Well, the other night my wife, Laura, asked me how practice went. "The kids don't listen," I bellyached. "They don't do what I tell them. I showed them how to break the press, and two minutes later it's like I hadn't said a word." Then, recovering my better self and with tongue firmly in cheek (my wife is a teacher at a Chicago Public School in a gritty neighborhood), I added dramatically, "You have no idea what it's like to try to work with 12-year-olds."

So maybe that's one of the let's-keep-it-quiet facets of youth sports today. The children I've had the privilege to coach are smart, respectful and hardworking. But they're also kids, meaning they're a lot like my three boys. Meaning, well, if you're a parent, I don't need to go on. Let's just say that these kids are not exactly sports automatons. Keeping the attention of boys for even five minutes requires the powers of a hypnotist.

So here's the deal with youth sports. First, it's mind-boggling how big it's become. Last year we drove 70 miles to a university in a cornfield to join 50 other teams in a mammoth field house for a weekend of hoops. There were uniforms of every color and style and teams from all over the Chicago metropolitan area. The courts were jammed one up against the other with few seats. Parents who had been to this tourney before brought their own chairs. Parents who had been to any travel tourney before came well prepared: thermos of coffee, snack bags, toys for younger siblings, newspapers and books to pass the time between games.

I've heard that youth swimming is the worst sport for parents; the waits between swims are interminable and the summer-like indoor heat is oppressive. But try spending six hours trapped in a stifling-hot gym with the sounds of thumping basketballs and piercing whistles.

In all honesty, however, the worst part of being a youth basketball coach is stifling myself. There's something about sports that brings out the ogre in me. Why do I so badly want my son to play well? Why is winning so important? Why will I never forget or forgive that ref who swallowed his whistle when our point guard, well, nevermind.

I suspect a lot of other parents harbor the same impulses. There we all are in the gym or at the baseball diamond, suppressing the urge to yell at the ref or umpire, jealous of the effortless athleticism or brute strength and outlandish size of other parents' and teams' kids, agonizing why our little Johnny let the ball trickle through his hands with the game on the line.

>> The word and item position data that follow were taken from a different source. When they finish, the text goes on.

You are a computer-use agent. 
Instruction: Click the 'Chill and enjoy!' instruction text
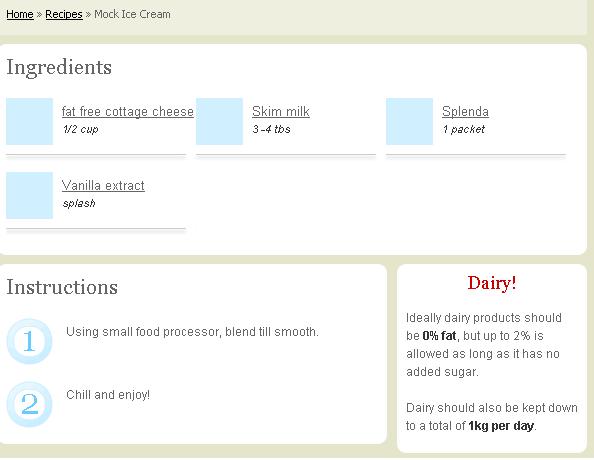point(108,395)
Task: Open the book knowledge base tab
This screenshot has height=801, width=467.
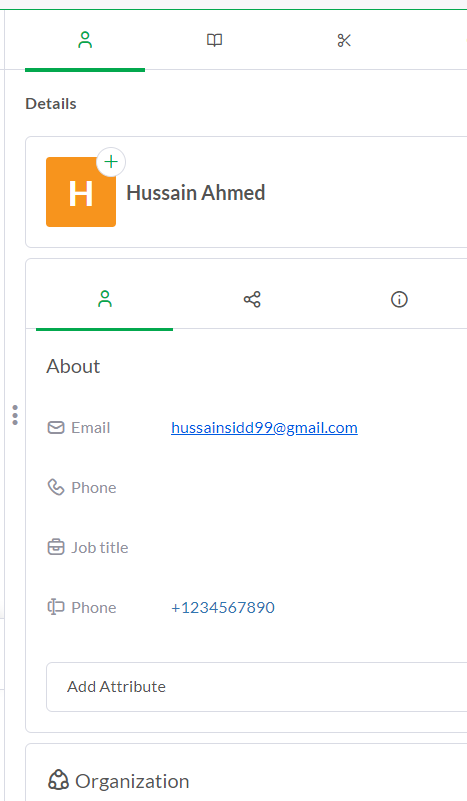Action: pyautogui.click(x=214, y=40)
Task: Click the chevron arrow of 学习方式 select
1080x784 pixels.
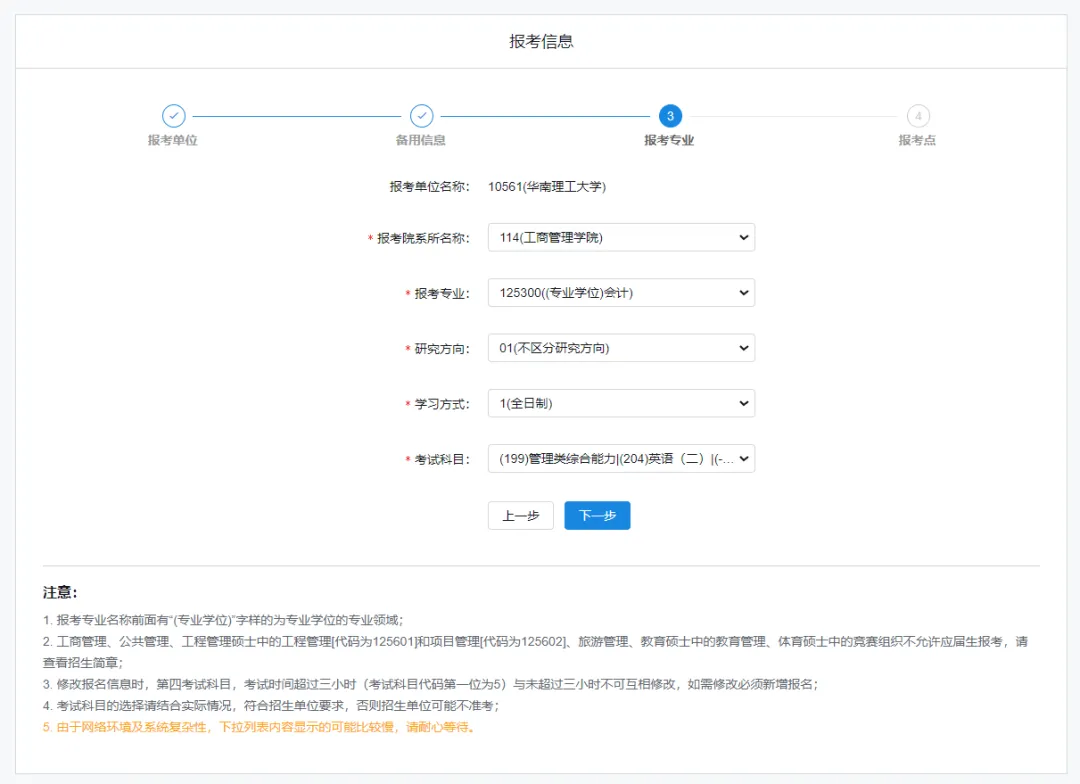Action: click(744, 403)
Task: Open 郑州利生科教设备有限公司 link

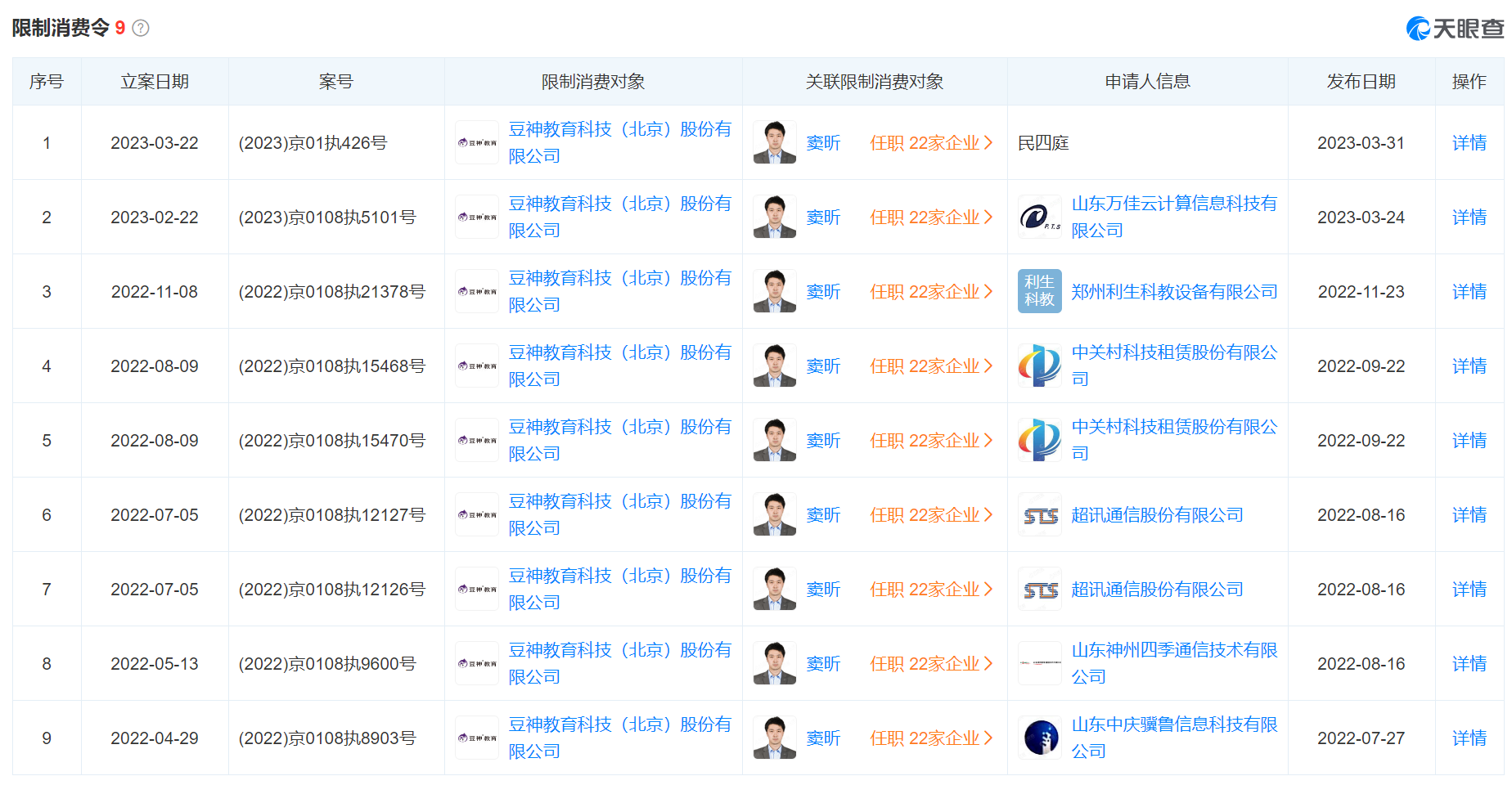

I've witnessed very few parents actually behaving badly. It seems as if everyone is so worried about being branded as a typical Little League parent that the typical Little League parent now is a model of decorum. Not to say it's all rosy. Once two parents, unhappy that I was playing all the boys equally, chided me for not "playing to win." They urged me to play the best players more ("best" being code for their sons) and then pulled out their wallets. "What will it take?" one said, jokingly. I think.

All of this reminds me of an observation made by a journalist whose son was mentally challenged. The problem was not his son's humanity. It was the father's own struggle to accept him as he was.

I try to keep that in mind — with minimal success. Earlier this season I could not fall asleep after a hotly contested game. I was so wound up I could not wind down. So I tiptoed upstairs into my son Kevin's room. He was sleeping soundly.

Jay Copp (GJ89) is a freelance writer in La Grange Park, Ill., and editor of the Lion magazine, the official publication of Lions Club International.